- Opening Delimiter -
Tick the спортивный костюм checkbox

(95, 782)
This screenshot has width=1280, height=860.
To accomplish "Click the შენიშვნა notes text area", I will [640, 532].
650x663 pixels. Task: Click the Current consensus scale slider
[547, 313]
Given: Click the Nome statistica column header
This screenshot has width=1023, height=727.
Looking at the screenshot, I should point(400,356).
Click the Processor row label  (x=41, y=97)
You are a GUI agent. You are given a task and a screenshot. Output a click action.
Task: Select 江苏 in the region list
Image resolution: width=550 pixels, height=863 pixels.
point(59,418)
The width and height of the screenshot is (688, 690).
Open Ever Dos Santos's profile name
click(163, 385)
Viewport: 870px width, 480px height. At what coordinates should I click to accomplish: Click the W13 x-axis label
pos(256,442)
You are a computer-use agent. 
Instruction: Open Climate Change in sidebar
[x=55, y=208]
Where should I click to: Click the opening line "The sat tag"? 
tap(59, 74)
- Closing Delimiter -
Word for word, restate only the lines from the one containing "This screenshot has width=1023, height=727." through the last line of the entries, with both ends kept.

## Response area:
This screenshot has width=1023, height=727.
Looking at the screenshot, I should point(400,356).
Click the Processor row label  (x=41, y=97)
You are a GUI agent. You are given a task and a screenshot. Output a click action.
Task: Select 江苏 in the region list
Image resolution: width=550 pixels, height=863 pixels.
point(59,418)
The width and height of the screenshot is (688, 690).
Open Ever Dos Santos's profile name
click(163, 385)
Viewport: 870px width, 480px height. At what coordinates should I click to accomplish: Click the W13 x-axis label
pos(256,442)
You are a computer-use agent. 
Instruction: Open Climate Change in sidebar
[x=55, y=208]
Where should I click to: Click the opening line "The sat tag"? 
tap(59, 74)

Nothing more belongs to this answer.